This is the first place we’ve camped in a very long time that hasn’t been under a fire ban, and we’d planned to celebrate by having a campfire last night. We bought a couple of bundles of wood from the campground store and got all the fixins together.
By the time we got around to starting our fire, however, we decided to warm ourselves with bourbon and I burned a cigar instead of firewood. We gazed up at the stars. I played around with my new phone’s camera and came away encouraged.
And I built my fire this morning.
Honestly, there’s no better fire than a morning fire. Few things compare to waking up to a chill in the air and holding it at bay with the crackling warmth of a fire. The smell of wood smoke mingles with the aroma of hot coffee in a way that brings life to those early hours.
Relying on campground firewood is an exercise in frustration. It’s also necessary — most parks don’t permit guests to bring their own or forage the nearby woods.
You can blame that on free enterprise or pest control, either or both may be true, but that’s how it is. And the stuff — usually unseasoned piss oak — always sucks.
Imagine my surprise, then, when the wood we bought here at this campground caught immediately and burned perfectly this morning. It’s cedar, dry and seasoned. Best firewood ever.
We’ll burn more tonight.
Finally, to make the morning that much better, I had breakfast. Specifically, I had a bowl of oatmeal with fresh huckleberries. And no, I don’t much care if you’ve grown tired of me talking about huckleberries — put a sock in it, People, I’m makin’ memories here.
This afternoon we drove up to Kalispell. If you’re keeping score (and we are) that’s the farthest north and west we’ve traveled. I also got a preview, with Deb at the wheel, of one possible route from here to the west side of Glacier.
It takes us up the western shore of Flathead Lake via US Route 93, almost all of it two lanes with a 70mph speed limit. There are numerous short but significant grades.
It’s definitely doable, both for man and machine. The alternative would be to follow Montana Route 35 up the east shore. That course is 15 miles shorter, slower-paced but narrower, hugging the lake level for much of its run.
Come this Wednesday, I believe we’ll be taking Montana 35.
When I worked up here in the late ’70s, Kalispell was the nearest town of any size. That’s where I’d go if I needed something the West Glacier Mercantile didn’t have.
Cruising along Kalispell’s historic Main Street today felt like visiting an old friend. The buildings now are just as they were in 1978. I was tickled to see that my favorite gear store, Rocky Mountain Outfitters, is still in business, still occupying the same storefront.

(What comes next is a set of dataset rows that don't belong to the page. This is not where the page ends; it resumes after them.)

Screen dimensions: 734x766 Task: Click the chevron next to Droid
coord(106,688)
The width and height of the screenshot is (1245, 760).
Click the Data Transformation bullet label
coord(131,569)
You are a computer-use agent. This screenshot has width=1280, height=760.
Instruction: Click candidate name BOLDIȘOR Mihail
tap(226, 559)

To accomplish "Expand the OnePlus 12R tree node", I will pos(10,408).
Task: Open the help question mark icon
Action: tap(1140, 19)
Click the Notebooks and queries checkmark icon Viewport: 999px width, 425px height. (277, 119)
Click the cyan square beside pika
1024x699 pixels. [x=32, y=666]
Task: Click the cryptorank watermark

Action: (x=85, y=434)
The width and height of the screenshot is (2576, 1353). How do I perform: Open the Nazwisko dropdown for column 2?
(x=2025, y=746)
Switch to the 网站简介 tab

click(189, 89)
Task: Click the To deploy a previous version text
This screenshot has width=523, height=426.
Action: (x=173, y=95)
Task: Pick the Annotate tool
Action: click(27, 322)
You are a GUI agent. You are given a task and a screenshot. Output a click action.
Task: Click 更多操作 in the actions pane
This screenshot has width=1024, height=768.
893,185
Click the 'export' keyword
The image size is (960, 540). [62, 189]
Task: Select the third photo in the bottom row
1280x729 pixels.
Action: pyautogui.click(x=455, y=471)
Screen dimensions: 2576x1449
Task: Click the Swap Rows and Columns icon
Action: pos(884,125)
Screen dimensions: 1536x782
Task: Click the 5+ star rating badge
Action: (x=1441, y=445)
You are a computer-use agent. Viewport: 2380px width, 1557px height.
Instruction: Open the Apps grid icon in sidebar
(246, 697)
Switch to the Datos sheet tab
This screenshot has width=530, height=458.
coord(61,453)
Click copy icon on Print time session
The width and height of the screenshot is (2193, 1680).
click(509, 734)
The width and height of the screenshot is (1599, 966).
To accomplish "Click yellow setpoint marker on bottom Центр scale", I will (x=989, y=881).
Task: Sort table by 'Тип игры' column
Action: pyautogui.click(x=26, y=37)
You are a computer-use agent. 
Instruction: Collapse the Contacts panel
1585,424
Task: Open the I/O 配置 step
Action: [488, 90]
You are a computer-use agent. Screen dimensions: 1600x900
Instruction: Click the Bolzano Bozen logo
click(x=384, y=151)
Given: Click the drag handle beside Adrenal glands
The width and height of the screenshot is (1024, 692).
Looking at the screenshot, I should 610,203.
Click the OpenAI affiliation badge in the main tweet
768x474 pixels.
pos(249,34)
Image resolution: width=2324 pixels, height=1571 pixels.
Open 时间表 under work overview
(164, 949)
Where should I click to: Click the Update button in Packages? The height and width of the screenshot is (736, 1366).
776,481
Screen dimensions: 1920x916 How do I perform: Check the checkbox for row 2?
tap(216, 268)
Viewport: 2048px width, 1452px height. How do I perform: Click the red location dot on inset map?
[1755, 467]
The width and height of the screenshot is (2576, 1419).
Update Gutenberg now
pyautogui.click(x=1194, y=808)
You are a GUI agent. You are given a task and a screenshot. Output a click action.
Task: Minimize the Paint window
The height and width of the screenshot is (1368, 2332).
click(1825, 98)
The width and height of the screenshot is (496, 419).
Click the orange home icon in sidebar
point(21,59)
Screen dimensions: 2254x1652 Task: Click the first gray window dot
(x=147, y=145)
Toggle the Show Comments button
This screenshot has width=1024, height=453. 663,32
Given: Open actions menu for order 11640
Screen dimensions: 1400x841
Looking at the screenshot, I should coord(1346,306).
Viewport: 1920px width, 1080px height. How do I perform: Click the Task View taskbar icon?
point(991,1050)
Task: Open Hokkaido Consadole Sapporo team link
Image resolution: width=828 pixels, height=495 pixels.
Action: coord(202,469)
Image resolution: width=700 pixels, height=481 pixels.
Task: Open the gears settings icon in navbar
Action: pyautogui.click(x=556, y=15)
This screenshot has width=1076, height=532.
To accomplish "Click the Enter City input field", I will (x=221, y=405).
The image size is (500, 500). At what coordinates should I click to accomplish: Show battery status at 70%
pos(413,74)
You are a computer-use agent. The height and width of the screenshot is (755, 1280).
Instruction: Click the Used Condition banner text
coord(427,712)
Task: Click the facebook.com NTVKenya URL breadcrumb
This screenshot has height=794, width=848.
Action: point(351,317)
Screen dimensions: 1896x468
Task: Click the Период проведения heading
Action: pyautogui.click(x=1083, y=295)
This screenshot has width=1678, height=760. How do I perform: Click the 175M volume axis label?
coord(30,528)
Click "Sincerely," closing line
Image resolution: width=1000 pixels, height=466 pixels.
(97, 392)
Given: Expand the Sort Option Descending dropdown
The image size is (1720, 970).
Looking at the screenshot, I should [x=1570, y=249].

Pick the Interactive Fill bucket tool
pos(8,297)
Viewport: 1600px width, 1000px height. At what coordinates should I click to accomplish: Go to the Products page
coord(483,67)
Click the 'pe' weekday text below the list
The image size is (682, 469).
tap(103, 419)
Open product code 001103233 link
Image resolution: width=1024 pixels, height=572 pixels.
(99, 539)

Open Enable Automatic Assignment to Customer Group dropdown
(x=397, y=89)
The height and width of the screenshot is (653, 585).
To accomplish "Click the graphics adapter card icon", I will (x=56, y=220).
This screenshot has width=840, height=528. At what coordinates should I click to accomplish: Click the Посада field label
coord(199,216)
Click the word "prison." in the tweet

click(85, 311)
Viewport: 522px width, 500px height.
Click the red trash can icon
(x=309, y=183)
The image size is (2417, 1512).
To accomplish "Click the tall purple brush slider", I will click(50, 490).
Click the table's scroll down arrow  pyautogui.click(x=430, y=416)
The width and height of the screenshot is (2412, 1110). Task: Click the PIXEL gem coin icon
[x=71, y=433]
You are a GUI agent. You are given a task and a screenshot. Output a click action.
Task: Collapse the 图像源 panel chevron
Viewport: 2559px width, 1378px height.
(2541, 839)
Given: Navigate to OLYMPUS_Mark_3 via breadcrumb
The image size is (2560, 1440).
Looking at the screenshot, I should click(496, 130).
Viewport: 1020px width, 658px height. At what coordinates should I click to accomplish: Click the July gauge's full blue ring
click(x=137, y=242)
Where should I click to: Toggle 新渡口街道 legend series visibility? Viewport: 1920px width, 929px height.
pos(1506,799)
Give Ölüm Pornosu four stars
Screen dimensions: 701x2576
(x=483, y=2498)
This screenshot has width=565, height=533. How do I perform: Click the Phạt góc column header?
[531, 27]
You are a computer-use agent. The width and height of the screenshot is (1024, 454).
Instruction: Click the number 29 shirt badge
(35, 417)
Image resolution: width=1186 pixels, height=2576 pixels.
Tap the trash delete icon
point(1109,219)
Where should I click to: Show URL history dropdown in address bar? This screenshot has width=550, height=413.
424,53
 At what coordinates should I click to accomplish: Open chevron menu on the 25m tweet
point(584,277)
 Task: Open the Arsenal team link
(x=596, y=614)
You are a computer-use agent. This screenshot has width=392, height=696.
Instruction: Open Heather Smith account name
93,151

On our drive back south I saw two active wildfires — one just outside Kalispell and one on the slopes across the lake from Rollins, both small. The first already had crews on scene, with more responding. The other appeared to be in a fairly remote, difficult-to-reach spot, and that was disconcerting.
It’s a different kind of existence out here. The threat of wildfires never goes away completely.
Dinner tonight? We tried a little sandwiches-and-pizza shop in Polson. Not perfect, but perfectly fine.



I’ll spare you the revelation of what flavor my milkshake was.
Now I’ll leave you with an image from an oddball “mall” down the road from the campground. No explanation required.
Take care of yourselves, Patriots. Stay calm. Stay sharp. Stay free.